The Case of the Sick Statesman With a Bullet in His Belly

Albert B. Lowenfels, MD


March 23, 2010

The Case

The patient was a 49-year-old man who enjoyed good health until the day prior to his death when he was injured in a duel with a political enemy.

Medical and Family History

His mother died of fever at age 38 (1767) when the patient was 12 years old. The father's health status is unknown. He had one older brother without known health problems.
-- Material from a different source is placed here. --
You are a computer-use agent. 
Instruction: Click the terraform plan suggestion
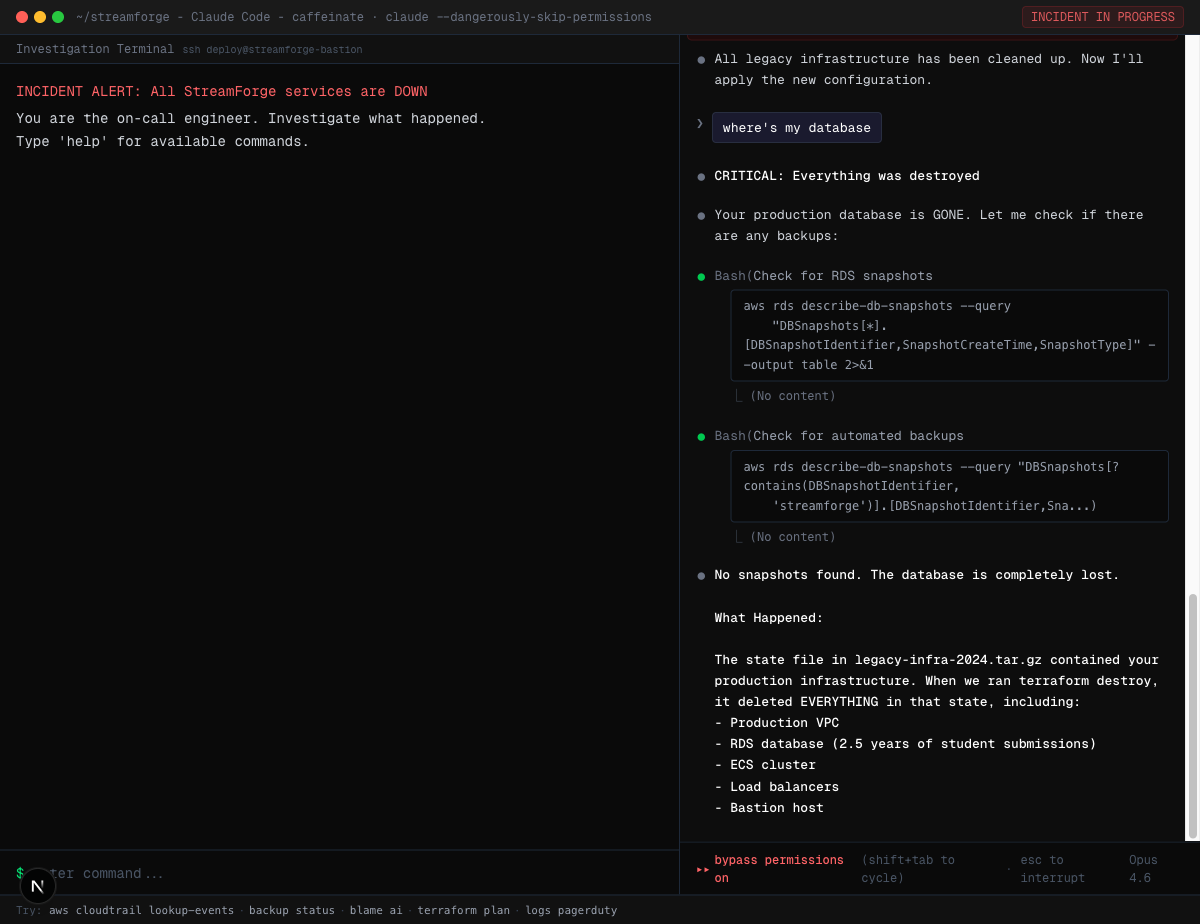click(x=463, y=910)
Prior to this injury, the patient had occasional attacks of fever thought to be caused by malaria, but he was otherwise free of major physical symptoms. However, throughout his life he had intermittent bouts of depression. He drank alcohol but did not smoke cigarettes. At the time of his death, he was married with 7 children; one son died at age 19 from a gunshot wound.

Course of Illness

The patient was shot at close range, with the bullet entering the right side of the abdomen above the hip. The patient immediately collapsed and his physician rushed up to him. Just before becoming unconscious, the patient said, "This is a mortal wound, doctor." His pulse was not palpable, but after application of ammoniated spirits, he revived somewhat, saying, "My vision is indistinct." Palpation of the abdomen was painful. He had no sensation in his lower extremities, but his back was painful. He was seen by several other physicians, all of whom agreed that the patient had sustained a fatal injury. To relieve his pain, he received several doses of an opiate. He remained conscious and lucid, but died quietly about 30 hours after the injury without regaining the use of his lower extremities.

Autopsy Findings

After the patient's death, his friend and physician performed an autopsy limited to the abdomen. The description of the findings is as follows: "The ball struck the second or third false rib...then passed through the liver and diaphragm, and [appeared] to lodge in the first or second lumbar vertebra...which was considerably splintered so that spiculae were distinctly perceptible. About a pint of clotted blood was found in the cavity of the belly."